In the overall scheme of things, we know few people in Harrison County who can tackle a job as efficiently as a farmer. And that’s why we are encouraged that First District Commissioner James Goldman, a Depauw dairy farmer, has decided to take on the environmental nightmare left behind at Central Barren by a meat packing plant, then a water bottling facility and, lastly, a barrel cleaning operation, known as 3-B Barrel and Drum Co.
Unfortunate as it may seem, the last operator, now out of business at that location, became the owner stuck with cleaning up the mess left behind, whether it was 3-B’s doing or businesses past. But with 3-B, the mere fact that barrels were being cleaned of whatever they contained conjured irate, frightening images of hazardous waste flowing into the ground. The business didn’t last long, not nearly as long perhaps as anything that seeped into the ground could be expected to last.
The Indiana Dept. of Environmental Management stepped in and spent some $110,000 to clean up the hazardous waste there. And Alan Blackman, the owner, was ordered to remove the items that remained.
The exterior of the decaying red-brick building doesn’t look that bad; it looks as though nothing has been left outside that a riding mower with a sharp blade couldn’t take care of fairly quickly. Blackman, on the other hand, hasn’t moved very quickly with hauling away the inside mess. In fact, he faces the distinct possibility that he could wind up in jail over the delay.
In 1999, Blackman pleaded guilty to two felony counts of storing hazardous waste at the building in Central Barren, off S.R. 135 in northern Harrison County. To avoid a prison sentence, Blackman agreed to clean up the mess by Jan. 1, 2003. He now must answer to the judge as to why he shouldn’t be jailed because he doesn’t appear to be working to meet the requirements of his probation, the part about clearing the building instead of going to jail.
We’ll see what happens there in due time, but, in the meantime, we’d like to applaud Goldman for his efforts. And while he is working with IDEM to find out what is required before the bulldozer can get to work, he might ask why anything else is needed at this point at all, at least from an environmental standpoint. IDEM has already spent many hours and many dollars clearing away the hazardous stuff. If anything is left there, the agency should know it. If they don’t know it, well …
And for having to hire a consultant, as always seems to be the case, to see what needs to be done appears unnecessary. For Harrison County taxpayers to have to pay any consulting firm to identify anything hazardous left at the site doesn’t make sense. We should be able to trust that our regulatory agency has done its job.
It seems to us that all that remains is a lot of junk, mountains of junk, actually, and a decaying roof that’s falling in all around that mountain.

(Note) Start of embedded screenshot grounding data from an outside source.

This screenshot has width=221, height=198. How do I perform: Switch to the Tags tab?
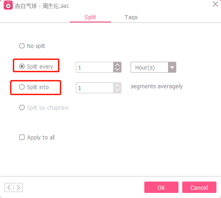[131, 17]
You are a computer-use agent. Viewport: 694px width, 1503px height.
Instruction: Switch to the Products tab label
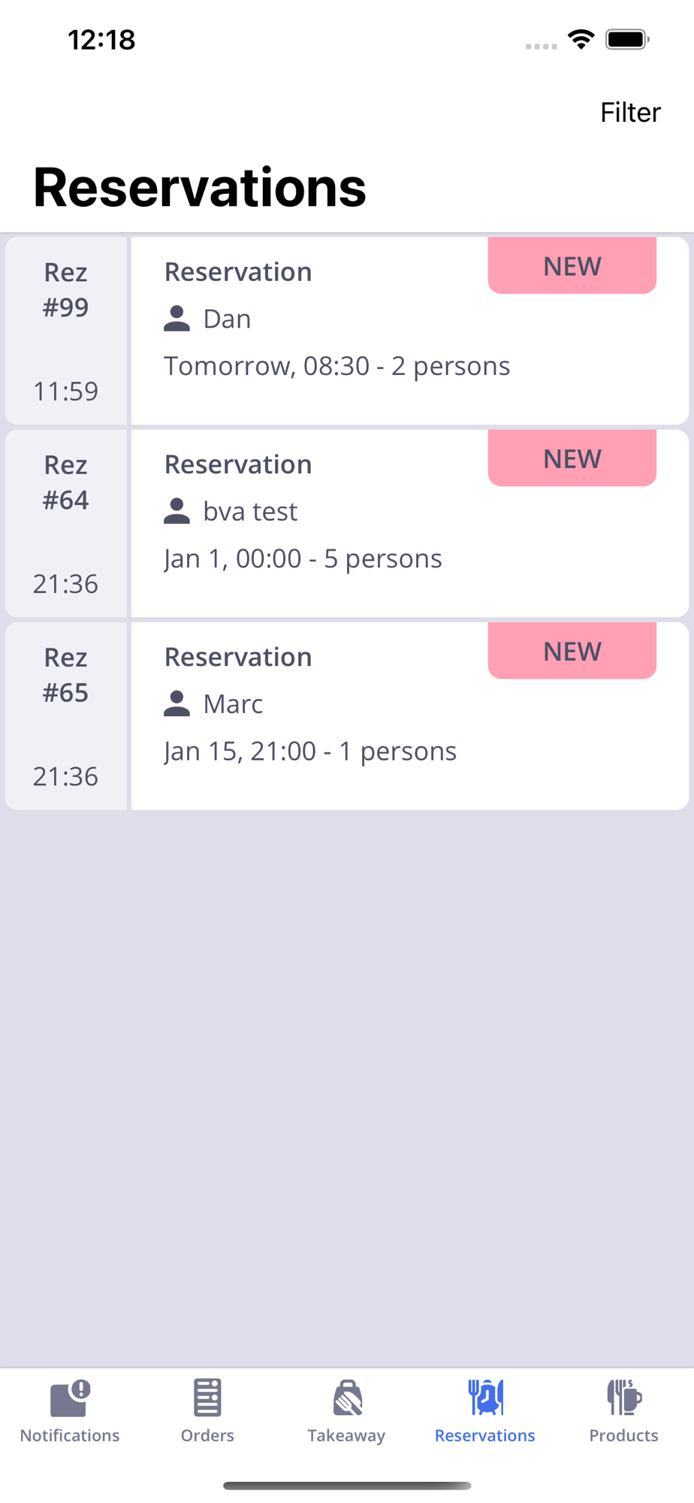[x=623, y=1435]
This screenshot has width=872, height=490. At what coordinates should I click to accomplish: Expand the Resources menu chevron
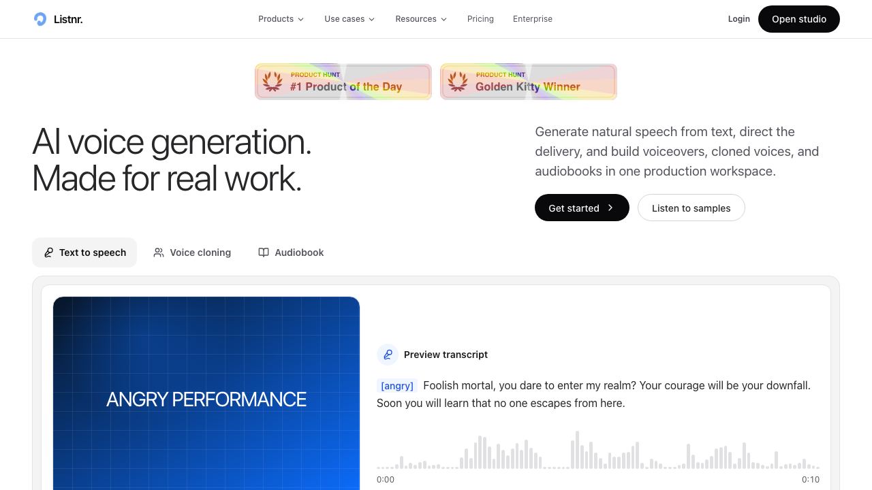click(x=444, y=19)
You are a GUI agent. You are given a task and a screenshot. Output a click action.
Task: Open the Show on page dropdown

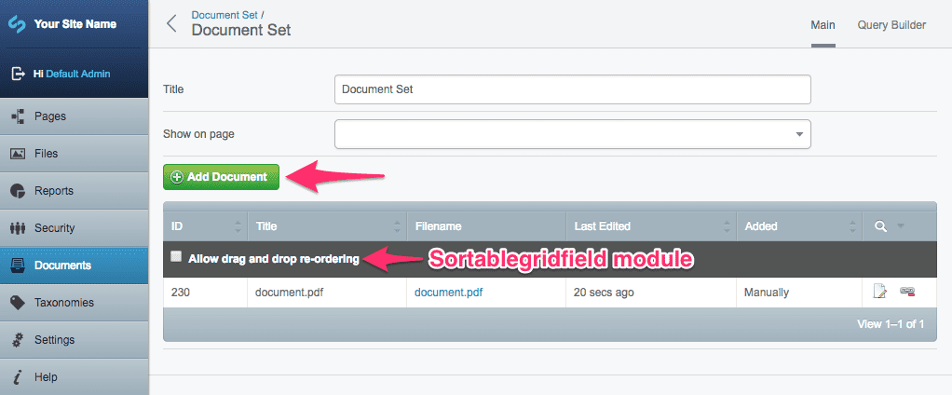(x=572, y=134)
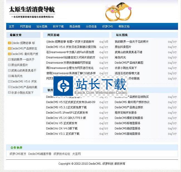Open the 织梦CMS navigation item
181x172 pixels.
107,27
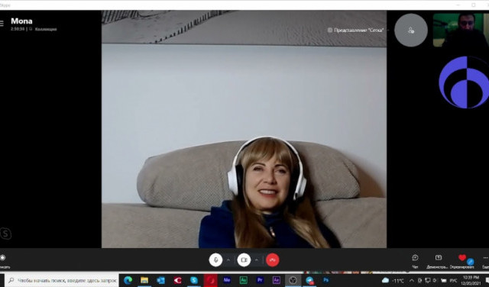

Most frighteningly, there is no way to keep a curious, adventuresome youngster from exploring the old brick cavern and getting trapped, badly hurt, or worse, killed by the falling ceiling beams or other debris.
Now, we don’t mean the commissioner should do all this by himself. But given the right resources, whether it’s the money to get the job done or approval from higher-ups, Goldman is in a position to shove a little to get what is right. This isn’t a campaign promise on his part, and it wasn’t an issue during his recent election, just something he knows needs to be done. The place is in his district, but it affects us all, it makes all of us look like bad, worse than sloppy housekeepers.